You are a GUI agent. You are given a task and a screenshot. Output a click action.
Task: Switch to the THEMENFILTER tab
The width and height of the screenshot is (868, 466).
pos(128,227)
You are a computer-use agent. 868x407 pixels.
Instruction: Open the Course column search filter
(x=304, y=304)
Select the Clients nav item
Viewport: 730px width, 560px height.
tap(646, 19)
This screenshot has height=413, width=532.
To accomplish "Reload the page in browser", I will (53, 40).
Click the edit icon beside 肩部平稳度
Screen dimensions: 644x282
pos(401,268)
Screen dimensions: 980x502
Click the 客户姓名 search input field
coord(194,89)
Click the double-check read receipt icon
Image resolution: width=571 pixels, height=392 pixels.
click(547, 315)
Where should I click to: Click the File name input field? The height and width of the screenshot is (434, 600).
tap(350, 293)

——————

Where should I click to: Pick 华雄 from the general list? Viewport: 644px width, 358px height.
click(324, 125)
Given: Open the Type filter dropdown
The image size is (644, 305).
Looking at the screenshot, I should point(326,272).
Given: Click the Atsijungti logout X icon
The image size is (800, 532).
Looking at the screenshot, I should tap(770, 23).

——————

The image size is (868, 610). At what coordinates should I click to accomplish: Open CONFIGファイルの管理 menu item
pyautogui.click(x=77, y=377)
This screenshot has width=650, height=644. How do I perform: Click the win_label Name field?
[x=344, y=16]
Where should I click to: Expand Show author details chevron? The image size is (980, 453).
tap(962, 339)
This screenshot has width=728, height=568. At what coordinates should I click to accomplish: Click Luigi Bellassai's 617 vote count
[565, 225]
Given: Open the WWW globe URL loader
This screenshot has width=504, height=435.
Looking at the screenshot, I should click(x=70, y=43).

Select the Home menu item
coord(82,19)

——————

About this exercise:
Please transcribe exactly the lines above from the line that has "Instruction: Open the" up to and including the line that has "Click the edit icon beside 肩部平稳度"; no other line belongs in the answer.

Result for this exercise:
Instruction: Open the Course column search filter
(x=304, y=304)
Select the Clients nav item
Viewport: 730px width, 560px height.
tap(646, 19)
This screenshot has height=413, width=532.
To accomplish "Reload the page in browser", I will (53, 40).
Click the edit icon beside 肩部平稳度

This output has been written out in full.